(Collected data entries)
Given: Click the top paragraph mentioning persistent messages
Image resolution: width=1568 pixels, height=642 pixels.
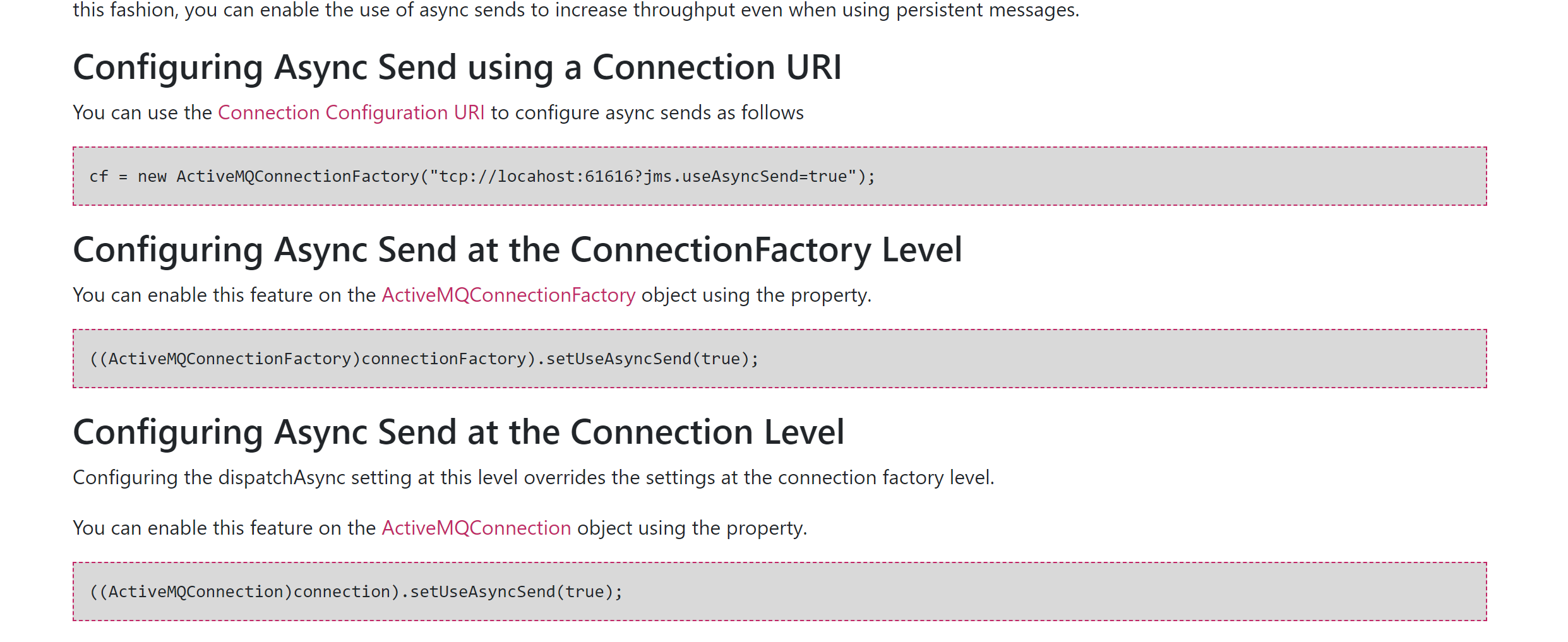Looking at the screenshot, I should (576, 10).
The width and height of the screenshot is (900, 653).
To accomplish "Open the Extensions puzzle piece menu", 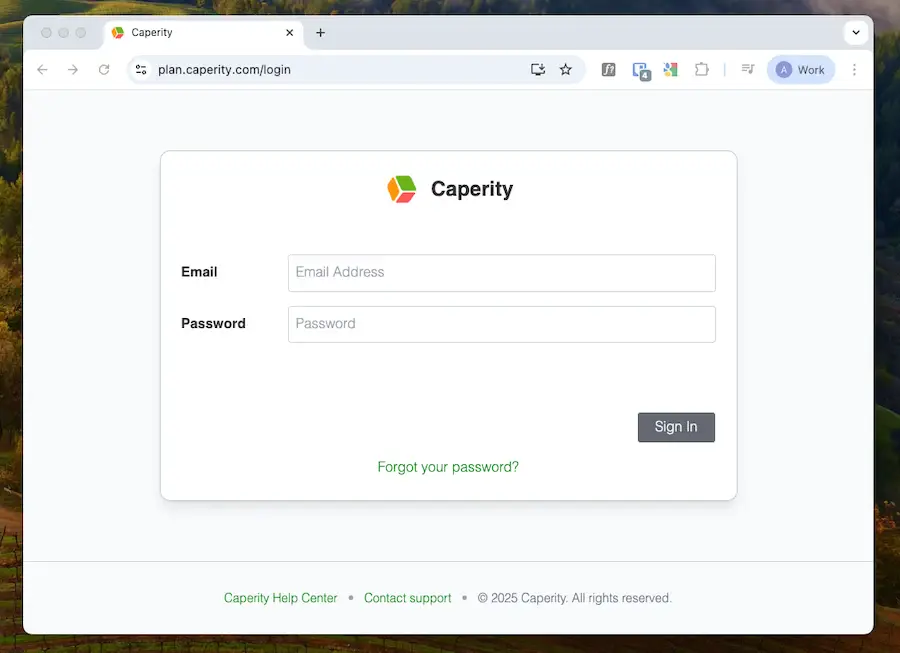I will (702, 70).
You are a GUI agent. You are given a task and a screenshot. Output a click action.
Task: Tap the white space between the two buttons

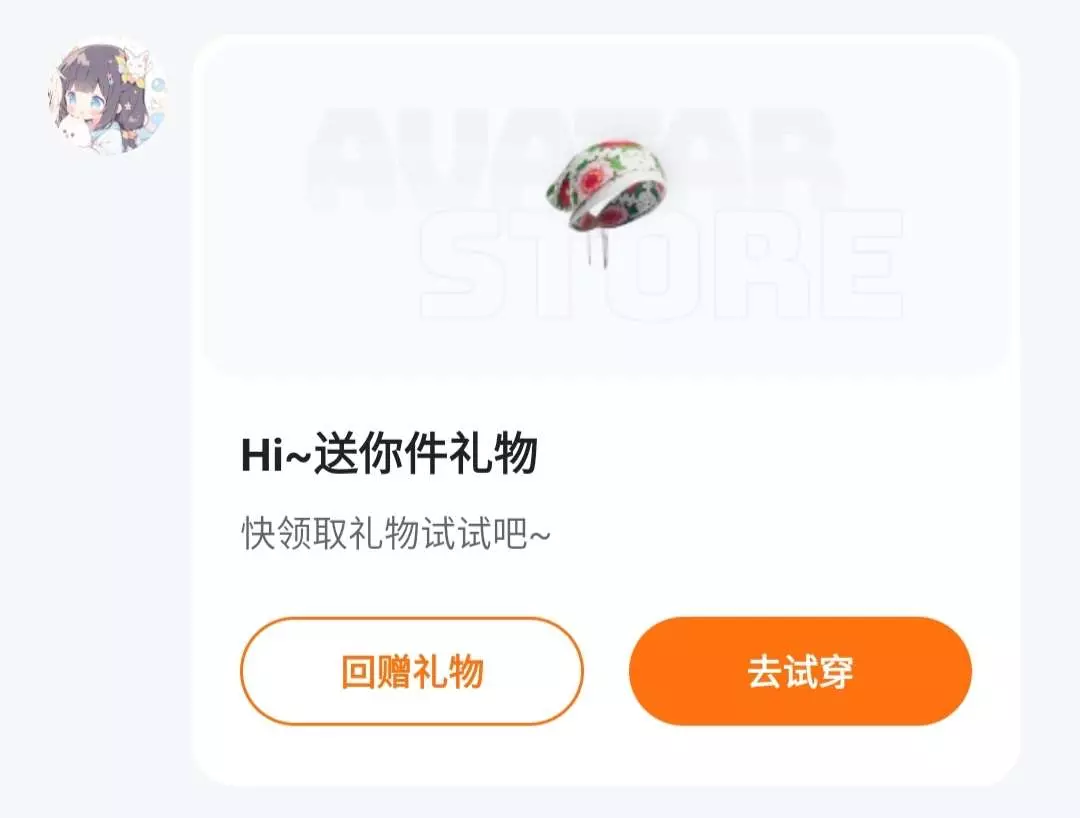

» **WHAT THE EXERCISE ASKS**
Beginning with the first line of the records and ending with the line that contains "The width and", reproduce every line exactly, omitting pictures and adding nothing.

» **TASK OUTPUT**
Given: Click the top paragraph mentioning persistent messages
Image resolution: width=1568 pixels, height=642 pixels.
Looking at the screenshot, I should (576, 10).
The width and height of the screenshot is (900, 653).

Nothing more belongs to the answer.